== Document ==
'''

Begin with a ``guess'' that the probability mass function might
be
\[
\frac{\lambda^{x}}{x!}
\]
The values that this implies are presented in this table:
\begin{tabular}{|c|c|c|c|c|c|c|c|c|c|c|}
\hline
$ $ &
&
&
&
&
&
&
&
&
&
\tabularnewline
\hline
x &
&
0 &
1 &
2 &
3 &
4 &
5 &
$\ldots$ &
&
$\infty$\tabularnewline
\hline
$\lambda^{x}/x!$ &
&
1 &
$\lambda^{1}$ &
$\lambda^{2}/2!$ &
$\lambda^{3}/3!$ &
$\lambda^{4}/4!$ &
$\lambda^{5}/5!$ &
&
&
$\lambda^{\infty}/\infty!$\tabularnewline
\hline
\end{tabular}
The sum of the items in the second row would be
\begin{equation}
1+\lambda+\lambda^{2}/2!+\lambda^{3}/3!+\lambda^{4}/4!+\lambda^{5}/5!+\ldots+\lambda^{\infty}/\infty!\label{eq:infsum}
\end{equation}
\\
which is one definition of the value of $exp(\lambda)$. The reader
can check that differentiating the sum in expression \ref{eq:infsum}
simply gives back exactly the same sum, one piece of evidence that
this really is $exp(\lambda)$.
In order to turn the values shown in the table into probabilities,
then, it is only necessary to divide by $exp(\lambda)$, because doing
so makes the sum of all probabilities equal to one. Hence, if we started
with the kernel of the probability mass function, $\lambda^{x}/x!$,
and divide by $exp(\lambda)$, we have a probability mass function
\[
\frac{\lambda^{x}}{exp(\lambda)x!}=\frac{exp(-\lambda)\lambda^{x}}{x!}
\]
\section{Illustrations}
The appearance of the probability mass function changes radically
as $\lambda$ is changed. As $\lambda$ is increased beyond 10, the
appearance is rather similar to a Normal density.

'''

[Stored data entries]

'''

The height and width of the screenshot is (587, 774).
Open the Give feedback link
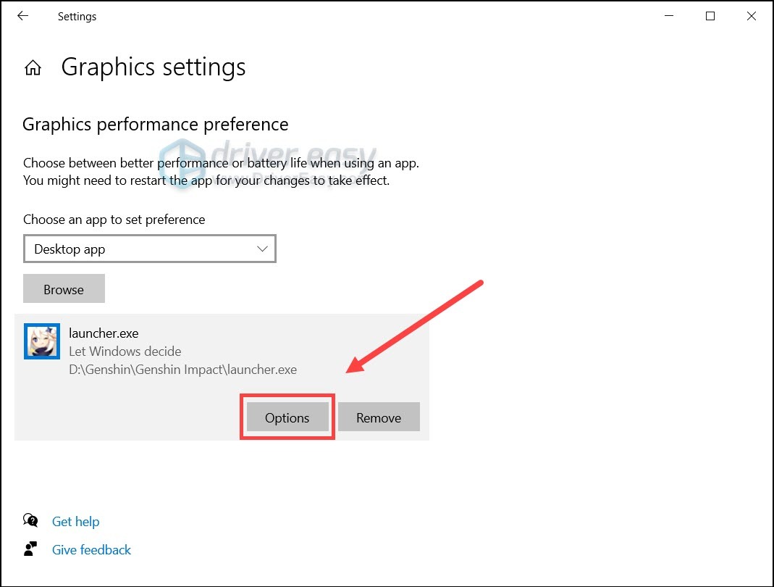[x=91, y=549]
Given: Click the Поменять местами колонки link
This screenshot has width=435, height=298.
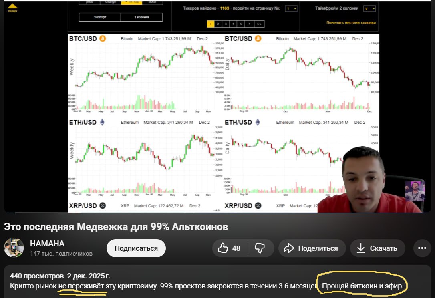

'''

== Problem requirements ==
Output word for word the part of the passage on the probability mass function starting with "In order to" and going on through "a Normal density.".

== Answer to the exercise ==
In order to turn the values shown in the table into probabilities,
then, it is only necessary to divide by $exp(\lambda)$, because doing
so makes the sum of all probabilities equal to one. Hence, if we started
with the kernel of the probability mass function, $\lambda^{x}/x!$,
and divide by $exp(\lambda)$, we have a probability mass function
\[
\frac{\lambda^{x}}{exp(\lambda)x!}=\frac{exp(-\lambda)\lambda^{x}}{x!}
\]
\section{Illustrations}
The appearance of the probability mass function changes radically
as $\lambda$ is changed. As $\lambda$ is increased beyond 10, the
appearance is rather similar to a Normal density.